* [EXTRAIT PRÉSENTÉ]:
-=-=-=-=-

Auteur d’un quadruplé face au Real Madrid ce mardi soir (4-2), Valentín Castellanos, l'attaquant argentin de Gérone, s’est offert le match d’une vie. Le dernier quadruplé inscrit face au Real en Liga remontait à 1947.
Deux frappes sèches du droit, deux têtes bien placées. En une heure de jeu, Valentín Castellanos a sorti la panoplie de l’excellent buteur, en claquant un quadruplé dans la musette d’Andriy Lunin et de son Real Madrid, ce mardi soir en Catalogne (4-2). Lancé à toute allure dans le dos de la défense merengue, l’Argentin au mètre 80 a mis Éder Militão au supplice. Et si les jeunes joueurs se révèlent souvent sur une soirée, Castellanos a choisi la plus belle.
Lewandowski, il y a dix ans
À 24 ans, « Taty », le surnom du héros fugace, est ainsi venu marquer l’histoire d’un championnat qu’il n’a découvert que l’été dernier. En signant ce poker, comme le veut l’expression en Espagne, Castellanos est en effet devenu le premier joueur à réaliser pareille performance au XXIe siècle en Liga. Pour trouver trace du vestige, il faut remonter au 21 décembre 1947 et s’arrêter au nom d’Esteban Echevarría, pensionnaire du Real Oviedo. Plus proche de nous, le dernier homme à en avoir planté quatre aux Blancos se nomme Robert Lewandowski, le 24 avril 2013 (il y a dix ans et un jour, donc), en demi-finale de Ligue des champions avec le Borussia Dortmund. Autant de dates et de faits qui placent donc la prestation signée Castellanos à un certain niveau de sérieux.
Comme un clin d’œil d’ailleurs, la page Wikipédia de l’intéressé s’est retrouvée inondée de modifications en tout genre – dont la mention de ce fameux quadruplé à peine le coup de sifflet final donné entre Gérone et le Real Madrid – afin de gonfler une biographie jusque-là nourrie par le strict minimum. La biographie de Valentín Castellanos ressemblait jusqu’ici à celle de n’importe quel jeune talent placé sous le giron du City Football Group, trimbalé de prêt en prêt, avec l’espoir, un jour, d’avoir son patronyme hissé hors de la masse.

-=-=-=-=-

Lignes de données de pointage
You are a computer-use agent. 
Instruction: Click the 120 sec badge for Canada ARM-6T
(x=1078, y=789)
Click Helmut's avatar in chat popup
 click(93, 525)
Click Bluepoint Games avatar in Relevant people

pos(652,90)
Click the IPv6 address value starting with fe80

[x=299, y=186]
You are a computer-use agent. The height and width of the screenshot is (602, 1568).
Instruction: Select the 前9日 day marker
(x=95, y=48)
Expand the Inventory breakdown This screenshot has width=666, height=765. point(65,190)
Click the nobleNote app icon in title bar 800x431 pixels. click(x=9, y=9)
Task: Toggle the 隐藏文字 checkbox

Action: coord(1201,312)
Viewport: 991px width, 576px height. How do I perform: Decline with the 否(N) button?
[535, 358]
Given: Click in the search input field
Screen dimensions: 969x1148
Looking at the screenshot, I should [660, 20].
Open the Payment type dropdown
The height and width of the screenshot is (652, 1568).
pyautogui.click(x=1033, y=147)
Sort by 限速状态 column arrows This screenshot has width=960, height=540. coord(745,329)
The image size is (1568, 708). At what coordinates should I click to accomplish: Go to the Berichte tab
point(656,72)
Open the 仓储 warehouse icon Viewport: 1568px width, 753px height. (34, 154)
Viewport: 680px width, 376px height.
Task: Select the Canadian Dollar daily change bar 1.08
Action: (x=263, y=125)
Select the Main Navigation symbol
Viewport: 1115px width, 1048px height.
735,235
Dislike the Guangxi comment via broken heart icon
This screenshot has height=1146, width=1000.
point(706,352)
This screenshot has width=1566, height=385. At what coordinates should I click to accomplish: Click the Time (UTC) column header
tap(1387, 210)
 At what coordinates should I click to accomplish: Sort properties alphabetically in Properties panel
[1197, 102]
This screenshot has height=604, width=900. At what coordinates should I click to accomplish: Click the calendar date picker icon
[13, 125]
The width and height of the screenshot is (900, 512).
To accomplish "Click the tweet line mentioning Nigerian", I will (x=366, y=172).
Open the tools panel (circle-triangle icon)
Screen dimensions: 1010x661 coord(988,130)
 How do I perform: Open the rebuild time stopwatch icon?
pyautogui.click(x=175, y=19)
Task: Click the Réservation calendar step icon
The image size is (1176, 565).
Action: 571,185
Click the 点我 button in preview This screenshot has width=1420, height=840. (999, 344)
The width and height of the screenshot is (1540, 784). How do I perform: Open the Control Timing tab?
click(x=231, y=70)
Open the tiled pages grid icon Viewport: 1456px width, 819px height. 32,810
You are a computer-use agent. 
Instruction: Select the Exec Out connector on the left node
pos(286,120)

-=-=-=-=-

* [À FAIRE]:
**A)** Répondez à ces questions sur l'article sur le quadruplé de Castellanos, en une ligne chacune :
(i) Quel surnom porte Valentín Castellanos ?
(ii) Quel défenseur du Real Madrid l'Argentin a-t-il « mis au supplice » ?
(iii) Sous le giron de quel groupe la biographie du joueur le place-t-elle ?
**B)** Prolongez, s'il vous plaît, l'article sur le quadruplé de Castellanos à partir de l'endroit où il s'arrête.

* [RÉPONSES À L'EXERCICE]:
**A)**
(i) « Taty ».
(ii) Éder Militão.
(iii) Le City Football Group.

**B)**
L’enfant de la City
Né à Mendoza, près des Andes et de la frontière chilienne, « Taty » n’était pourtant pas destiné à devenir un produit du football moderne. « J’ai fait des essais à Lanús et River Plate, mais ils n’ont pas souhaité me conserver, car ils me trouvaient trop grand et trop maigre, narrait-il dans les colonnes de Clarín. J’ai pris un sérieux coup au moral, et j’ai voulu tout plaquer. » Les géants du pays le refusent ? Il part se réfugier dans les petites équipes de sa province natale. Parmi elles, un essai à l’Independiente Rivadivia, structure reconnue localement pour sa formation, de nouveau sans grand succès. En 2016, à l’âge relativement tardif de 18 ans, Castellanos choisit alors de tout reprendre à zéro en s’engageant avec un club de village : le Leonardo Murialdo. D’abord pour fuir l’ennui, ce choix devient en réalité un point de bascule.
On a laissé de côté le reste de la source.